Amid Faljaoui
Fin des moteurs thermiques : le revirement de l’Allemagne
C’est fait : l’Allemagne a bloqué la fin du moteur thermique. Pourtant, cette décision semblait gravée dans le marbre.
Sans ce revirement de dernier instant cette semaine, l’Europe s’était engagée à interdire la vente de véhicules thermiques neufs en 2035. Nous étions le seul continent à avoir pris ce genre de décision. C’est un revirement comme n’en a jamais vu l’Europe, vu que ce texte avait été approuvé par la Commission européenne, par les Etats membres et par le Parlement européen. Et les Allemands font tout capoter sous prétexte de l’une ou l’autre dérogation. En réalité, l’industrie allemande s’est rendu compte qu’elle allait droit dans le mur.

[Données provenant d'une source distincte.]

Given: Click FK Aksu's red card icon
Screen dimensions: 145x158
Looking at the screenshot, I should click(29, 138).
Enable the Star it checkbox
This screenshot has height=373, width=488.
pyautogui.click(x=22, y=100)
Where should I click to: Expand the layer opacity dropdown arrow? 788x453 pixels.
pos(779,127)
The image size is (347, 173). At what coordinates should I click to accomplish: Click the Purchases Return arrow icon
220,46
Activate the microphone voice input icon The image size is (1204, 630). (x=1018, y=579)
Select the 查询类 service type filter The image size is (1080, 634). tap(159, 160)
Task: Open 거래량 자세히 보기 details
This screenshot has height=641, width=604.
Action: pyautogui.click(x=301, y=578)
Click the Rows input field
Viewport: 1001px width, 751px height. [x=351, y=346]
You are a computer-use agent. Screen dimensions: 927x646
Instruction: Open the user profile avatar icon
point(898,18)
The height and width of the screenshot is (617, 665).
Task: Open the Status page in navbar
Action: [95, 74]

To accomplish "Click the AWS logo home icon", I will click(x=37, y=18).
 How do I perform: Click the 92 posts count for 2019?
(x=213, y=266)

Jusqu’ici c’était les Italiens qui s’étaient montrés les plus réticents. Ils avaient d’ailleurs obtenu une dérogation appelée “dérogation Ferrari” qui permettait à l’Italie et à son secteur automobile de haut de gamme et de niche (donc moins de 1000 véhicules par an) de bénéficier d’un délai plus long que la date butoir de 2035. On savait aussi que les Polonais et les Bulgares étaient très réticents. Mais ici, avec le refus de dernière minute des Allemands, ce texte visant à interdire les moteurs thermiques en 2035 ne passera pas. Sans l’Allemagne, il n’y a plus de majorité qualifiée, car pour que le texte passe il faut l’accord de 55% des Etats membres qui représentent 65% de la population européenne.
Ce revirement de dernière minute ne réjouit personne, car il montre une fois de plus que les politiques décident trop souvent sous le coup de l’émotion, de l’ambiance du moment et sans faire une étude d’impact sur les jobs perdus, sur les sous-traitants qui vont mourir ou sur le fait que les classes populaires et moyennes n’auront plus accès à la voiture qui va devenir un moyen de transport pour riche vu que tout le monde ne peut pas se permettre d’acheter une Tesla. Et je ne parle pas du risque de voir les voitures chinoises électriques rafler le marché et détruire l’un des rares secteurs industriels où l’Europe avait une avance sur les autres.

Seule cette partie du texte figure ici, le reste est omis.